WHAT THE TASK ASKS ▸
Nothing but the lines from the one that contains "SI SWIMSUIT (36, 5)" to the end of the records should be printed, both ends included, exactly as given.

┌─ DATA PROVIDED

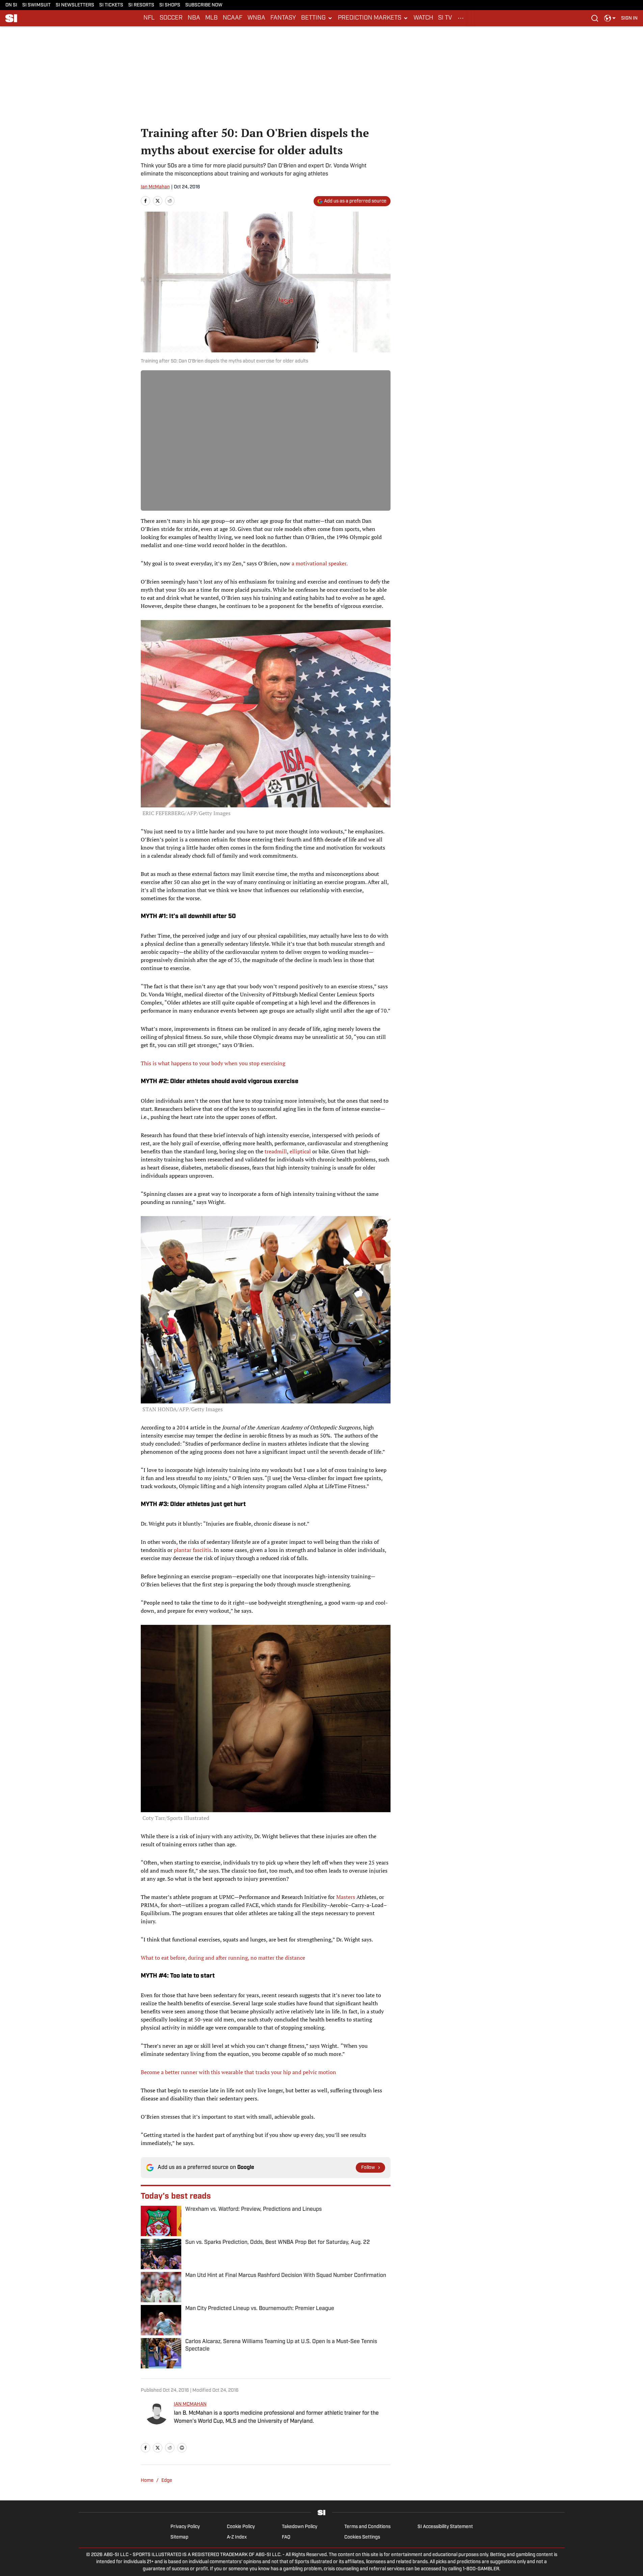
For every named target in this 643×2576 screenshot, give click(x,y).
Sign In (629, 18)
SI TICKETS (111, 5)
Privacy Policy (185, 2526)
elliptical (300, 1151)
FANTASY (283, 18)
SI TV (445, 18)
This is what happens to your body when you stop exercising (213, 1063)
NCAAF (232, 18)
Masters (345, 1897)
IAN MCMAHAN (190, 2404)
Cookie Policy (241, 2526)
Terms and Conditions (367, 2526)
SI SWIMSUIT (36, 5)
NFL (149, 18)
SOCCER (171, 18)
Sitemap (179, 2537)
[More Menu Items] (460, 18)
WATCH (423, 18)
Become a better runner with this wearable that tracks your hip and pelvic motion (238, 2072)
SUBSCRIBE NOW (203, 5)
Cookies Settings (362, 2537)
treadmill (276, 1151)
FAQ (286, 2537)
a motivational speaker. (320, 563)
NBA (194, 18)
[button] (317, 18)
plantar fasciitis (192, 1550)
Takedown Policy (299, 2526)
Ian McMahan (155, 187)
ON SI (11, 5)
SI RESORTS (141, 5)
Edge (166, 2480)
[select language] (610, 18)
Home (147, 2480)
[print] (182, 2447)
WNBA (256, 18)
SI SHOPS (169, 5)
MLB (211, 18)
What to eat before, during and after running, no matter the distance (223, 1957)
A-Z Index (237, 2537)
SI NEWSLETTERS (75, 5)
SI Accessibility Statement (445, 2526)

└─

EXPECTED ANSWER ▸
SI SWIMSUIT (36, 5)
NFL (149, 18)
SOCCER (171, 18)
Sitemap (179, 2537)
[More Menu Items] (460, 18)
WATCH (423, 18)
Become a better runner with this wearable that tracks your hip and pelvic motion (238, 2072)
SUBSCRIBE NOW (203, 5)
Cookies Settings (362, 2537)
treadmill (276, 1151)
FAQ (286, 2537)
a motivational speaker. (320, 563)
NBA (194, 18)
[button] (317, 18)
plantar fasciitis (192, 1550)
Takedown Policy (299, 2526)
Ian McMahan (155, 187)
ON SI (11, 5)
SI RESORTS (141, 5)
Edge (166, 2480)
[select language] (610, 18)
Home (147, 2480)
[print] (182, 2447)
WNBA (256, 18)
SI SHOPS (169, 5)
MLB (211, 18)
What to eat before, during and after running, no matter the distance (223, 1957)
A-Z Index (237, 2537)
SI NEWSLETTERS (75, 5)
SI Accessibility Statement (445, 2526)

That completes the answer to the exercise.